Sunday, Oct. 26, 2008 | 2:07 a.m.
When the FBI announced in September that it was widening its criminal probe of the nation’s financial turmoil to include four major Wall Street firms, the reaction of the Senate Judiciary Committee’s chairman was probably similar to the reaction of most Americans.
“The U.S. government is on the hook for anywhere from $800 billion to $1 trillion. And if people were cooking the books, manipulating, doing things they were not supposed to do, then I want people held responsible,” Sen. Patrick Leahy, D-Vt., had said.
The quote, printed in The Wall Street Journal, exuded a sense of confidence that if the FBI is on the case, the people responsible will be prosecuted.
There is a question now, however, if that confidence in the agency’s crime-fighting ability is well placed anymore. After 9/11 the Bush administration gave a new responsibility — counterterrorism — to about one-third of the FBI’s criminal investigators.
That move was understandable, but the FBI’s budget was never subsequently augmented to replenish its resources for investigating regular offenses, including financial crimes. So although it was comforting to learn that the FBI would be investigating some of the biggest players in the financial meltdown — Fannie Mae, Freddie Mac, Lehman Brothers and American International Group — the reality is that the agency is hamstrung by a shortage of financial investigators.

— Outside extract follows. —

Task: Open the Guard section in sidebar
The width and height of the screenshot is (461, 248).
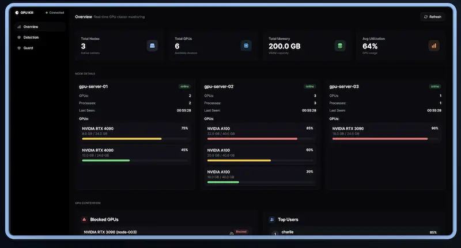Action: [28, 48]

A lengthy story on this issue was written last week by The New York Times. The newspaper reported that the FBI, since 2004, had been warning of an impending and massive mortgage crisis but that its requests to the Bush administration for more money to hire urgently needed agents for nonterrorism investigations were rebuffed every year.
A study by researchers at Syracuse University was cited in the Times story. From 2000 to 2007, the number of white-collar crime cases investigated by the FBI and handled by federal prosecutors dropped 50 percent, the report stated.
It was a mistake to leave the FBI so short-handed that its ability to effectively investigate financial and other nonterrorism crimes has been shattered. An emaciated FBI will be one of many Bush administration problems the next president will inherit.